If $L$ is a Lagrangian for a system of n degrees of freedom satisfying Lagrange's equations, show by direct substitution that $$L' = L + \frac{\mathrm{d}F(q_1,\dots,q_n,t)}{\mathrm{d}t}$$ also satisfies Lagrange's equation where $F$ is any arbitrarily, but differentiable function of its arguments.
So I think I got everything correct except I don't know why the last step vanishes?

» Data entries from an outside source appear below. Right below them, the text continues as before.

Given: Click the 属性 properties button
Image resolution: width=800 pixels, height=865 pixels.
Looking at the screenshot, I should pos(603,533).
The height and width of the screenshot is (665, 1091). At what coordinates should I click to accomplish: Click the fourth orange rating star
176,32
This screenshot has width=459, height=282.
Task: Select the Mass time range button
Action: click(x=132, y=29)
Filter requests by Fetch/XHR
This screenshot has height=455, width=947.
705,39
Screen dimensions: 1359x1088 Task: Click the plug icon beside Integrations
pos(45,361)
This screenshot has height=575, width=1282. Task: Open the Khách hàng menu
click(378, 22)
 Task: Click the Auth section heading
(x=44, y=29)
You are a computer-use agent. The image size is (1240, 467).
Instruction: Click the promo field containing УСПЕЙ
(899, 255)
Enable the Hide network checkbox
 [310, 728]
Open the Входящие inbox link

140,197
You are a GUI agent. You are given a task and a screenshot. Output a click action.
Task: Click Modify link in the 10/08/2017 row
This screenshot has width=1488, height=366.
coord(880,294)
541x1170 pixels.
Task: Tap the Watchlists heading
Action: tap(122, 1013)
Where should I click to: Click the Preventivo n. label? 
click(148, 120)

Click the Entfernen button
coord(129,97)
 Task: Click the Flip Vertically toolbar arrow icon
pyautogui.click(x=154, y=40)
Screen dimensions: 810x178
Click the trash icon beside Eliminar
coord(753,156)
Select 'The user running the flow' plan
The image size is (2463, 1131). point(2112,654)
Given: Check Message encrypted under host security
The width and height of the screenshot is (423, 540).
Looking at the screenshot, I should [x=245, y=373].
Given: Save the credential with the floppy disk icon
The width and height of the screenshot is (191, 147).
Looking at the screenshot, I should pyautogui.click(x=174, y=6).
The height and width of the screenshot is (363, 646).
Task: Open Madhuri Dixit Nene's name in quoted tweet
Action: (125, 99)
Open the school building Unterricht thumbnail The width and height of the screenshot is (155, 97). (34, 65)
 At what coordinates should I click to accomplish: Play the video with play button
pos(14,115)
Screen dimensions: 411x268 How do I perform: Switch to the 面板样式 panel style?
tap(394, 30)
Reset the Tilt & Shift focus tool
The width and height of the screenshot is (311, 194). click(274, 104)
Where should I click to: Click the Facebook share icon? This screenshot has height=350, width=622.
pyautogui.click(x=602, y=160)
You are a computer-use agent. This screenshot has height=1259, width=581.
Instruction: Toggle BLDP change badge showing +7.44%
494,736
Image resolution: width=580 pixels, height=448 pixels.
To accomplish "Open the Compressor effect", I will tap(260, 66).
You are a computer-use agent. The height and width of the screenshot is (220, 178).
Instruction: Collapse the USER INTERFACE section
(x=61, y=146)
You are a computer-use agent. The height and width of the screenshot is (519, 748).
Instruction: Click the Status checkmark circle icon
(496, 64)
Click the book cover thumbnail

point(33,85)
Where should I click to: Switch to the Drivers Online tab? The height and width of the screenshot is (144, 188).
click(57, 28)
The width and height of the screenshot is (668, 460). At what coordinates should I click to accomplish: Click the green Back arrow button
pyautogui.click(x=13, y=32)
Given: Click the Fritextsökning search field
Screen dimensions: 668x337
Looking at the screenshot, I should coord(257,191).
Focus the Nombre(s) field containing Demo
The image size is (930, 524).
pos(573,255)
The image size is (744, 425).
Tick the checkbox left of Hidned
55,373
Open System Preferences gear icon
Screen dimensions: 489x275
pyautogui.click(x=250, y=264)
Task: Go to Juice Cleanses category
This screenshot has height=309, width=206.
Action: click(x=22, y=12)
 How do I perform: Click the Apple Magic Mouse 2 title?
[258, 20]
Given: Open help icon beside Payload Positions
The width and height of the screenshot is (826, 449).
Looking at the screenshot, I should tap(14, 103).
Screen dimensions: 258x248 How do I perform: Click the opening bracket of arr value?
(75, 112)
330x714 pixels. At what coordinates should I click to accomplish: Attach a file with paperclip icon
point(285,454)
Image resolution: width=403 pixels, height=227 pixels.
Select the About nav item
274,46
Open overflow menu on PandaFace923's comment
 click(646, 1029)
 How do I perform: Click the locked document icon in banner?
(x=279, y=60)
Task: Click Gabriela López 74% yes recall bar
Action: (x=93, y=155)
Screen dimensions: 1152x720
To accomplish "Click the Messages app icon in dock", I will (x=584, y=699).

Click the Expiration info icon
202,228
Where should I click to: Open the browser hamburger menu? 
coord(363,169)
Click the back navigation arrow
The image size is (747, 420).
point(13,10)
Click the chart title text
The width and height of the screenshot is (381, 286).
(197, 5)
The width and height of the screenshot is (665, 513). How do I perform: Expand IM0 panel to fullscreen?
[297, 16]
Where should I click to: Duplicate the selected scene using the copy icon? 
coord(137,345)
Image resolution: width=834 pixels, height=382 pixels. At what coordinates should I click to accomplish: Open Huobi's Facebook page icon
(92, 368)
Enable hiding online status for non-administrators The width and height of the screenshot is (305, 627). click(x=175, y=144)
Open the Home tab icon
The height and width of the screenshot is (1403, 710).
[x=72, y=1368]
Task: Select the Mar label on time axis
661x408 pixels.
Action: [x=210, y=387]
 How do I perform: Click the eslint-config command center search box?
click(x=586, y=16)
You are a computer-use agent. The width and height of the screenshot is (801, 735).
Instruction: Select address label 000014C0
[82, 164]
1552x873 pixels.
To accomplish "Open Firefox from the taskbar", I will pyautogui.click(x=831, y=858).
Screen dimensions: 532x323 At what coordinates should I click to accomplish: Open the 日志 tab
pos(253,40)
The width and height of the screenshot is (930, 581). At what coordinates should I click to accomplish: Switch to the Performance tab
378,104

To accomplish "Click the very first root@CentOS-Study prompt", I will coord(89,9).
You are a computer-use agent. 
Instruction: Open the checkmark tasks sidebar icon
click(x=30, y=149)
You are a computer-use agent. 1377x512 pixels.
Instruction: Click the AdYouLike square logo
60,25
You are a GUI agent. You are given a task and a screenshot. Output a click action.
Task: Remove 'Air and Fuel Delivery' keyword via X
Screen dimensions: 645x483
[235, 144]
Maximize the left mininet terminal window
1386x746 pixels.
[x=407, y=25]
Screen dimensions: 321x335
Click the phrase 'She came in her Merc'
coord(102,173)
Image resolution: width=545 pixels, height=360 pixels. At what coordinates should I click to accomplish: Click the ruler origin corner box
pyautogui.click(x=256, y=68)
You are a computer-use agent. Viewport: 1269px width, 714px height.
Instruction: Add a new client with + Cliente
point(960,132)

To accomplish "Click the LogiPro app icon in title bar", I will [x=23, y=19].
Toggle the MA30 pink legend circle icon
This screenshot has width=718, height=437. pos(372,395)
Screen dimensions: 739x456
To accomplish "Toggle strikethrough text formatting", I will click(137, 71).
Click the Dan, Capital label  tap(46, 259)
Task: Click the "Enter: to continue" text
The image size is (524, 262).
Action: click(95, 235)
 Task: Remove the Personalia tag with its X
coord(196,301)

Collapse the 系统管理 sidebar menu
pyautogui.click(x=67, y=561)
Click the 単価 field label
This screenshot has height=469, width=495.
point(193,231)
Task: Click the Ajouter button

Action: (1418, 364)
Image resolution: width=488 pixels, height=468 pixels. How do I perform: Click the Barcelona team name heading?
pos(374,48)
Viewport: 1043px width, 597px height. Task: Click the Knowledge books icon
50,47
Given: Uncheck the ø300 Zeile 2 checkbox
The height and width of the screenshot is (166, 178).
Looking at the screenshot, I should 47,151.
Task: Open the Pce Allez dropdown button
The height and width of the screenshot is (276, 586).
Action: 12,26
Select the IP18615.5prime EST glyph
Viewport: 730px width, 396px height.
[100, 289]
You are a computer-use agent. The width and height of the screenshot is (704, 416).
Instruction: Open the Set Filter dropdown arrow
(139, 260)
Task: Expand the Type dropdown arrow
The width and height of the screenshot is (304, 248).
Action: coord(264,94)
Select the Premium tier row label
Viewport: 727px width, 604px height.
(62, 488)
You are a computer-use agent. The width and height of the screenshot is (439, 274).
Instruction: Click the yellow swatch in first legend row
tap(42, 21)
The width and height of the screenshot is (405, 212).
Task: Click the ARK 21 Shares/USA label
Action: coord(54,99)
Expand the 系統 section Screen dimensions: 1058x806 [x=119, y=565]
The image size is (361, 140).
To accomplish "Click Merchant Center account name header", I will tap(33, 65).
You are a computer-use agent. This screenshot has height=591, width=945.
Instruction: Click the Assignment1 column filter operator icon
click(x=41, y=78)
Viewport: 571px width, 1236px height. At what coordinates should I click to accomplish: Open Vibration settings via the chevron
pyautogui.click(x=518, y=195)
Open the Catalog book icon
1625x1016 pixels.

\begin{align} \frac{d}{dt}&\frac{\partial M}{\partial \dot{q_j}} - \frac{\partial M}{\partial q_j} = \frac{\mathrm{d}}{\mathrm{d}t}\frac{\partial(L + \mathrm{d}F(q_1,\dots,q_n,t)/\mathrm{d}t)}{\partial \dot q_j} - \frac{\partial(L + \mathrm{d}F(q_1,\dots,q_n,t)/\mathrm{d}t)}{\partial \dot q_j}\\ &= \left(\frac{\mathrm{d}}{\mathrm{d}t}\frac{\partial L}{\partial \dot q_j} - \frac{\partial L}{\partial q_j}\right) +\frac{\mathrm{d}}{\mathrm{d}t}\left(\frac{\partial}{\partial \dot q_j}\frac{\mathrm{d}F(q_1,\dots,q_n,t)}{\mathrm{d}t}\right) \\ &\qquad-\left(\frac{\partial}{\partial q_j}\frac{\mathrm{d}F(q_1,\dots,q_n,t)}{\mathrm{d}t}\right)\tag{1} \end{align}
By chain rule we have $$\frac{\mathrm{d}F}{\mathrm{d}t} = \Sigma_i \frac{\partial F}{\partial q_i}\dot{q_i} \ + \frac{\partial F}{\partial t}$$
Notice since $L$ satisfies Euler-Lagrange equation the first two components of equation (1) vanishes. So equation (1) becomes
$$\frac{\mathrm{d}}{\mathrm{d}t}\left(\frac{\partial}{\partial \dot q_j}\left(\Sigma_i \frac{\partial F}{\partial q_i}\dot{q_i} \ + \frac{\partial F}{\partial t}\right)\right) -\frac{\partial}{\partial q_j}\left(\Sigma_i \frac{\partial F}{\partial q_i}\dot{q_i} \ + \frac{\partial F}{\partial t}\right) \tag{2}$$
So why does Eq (2) vanish? Can someone explain?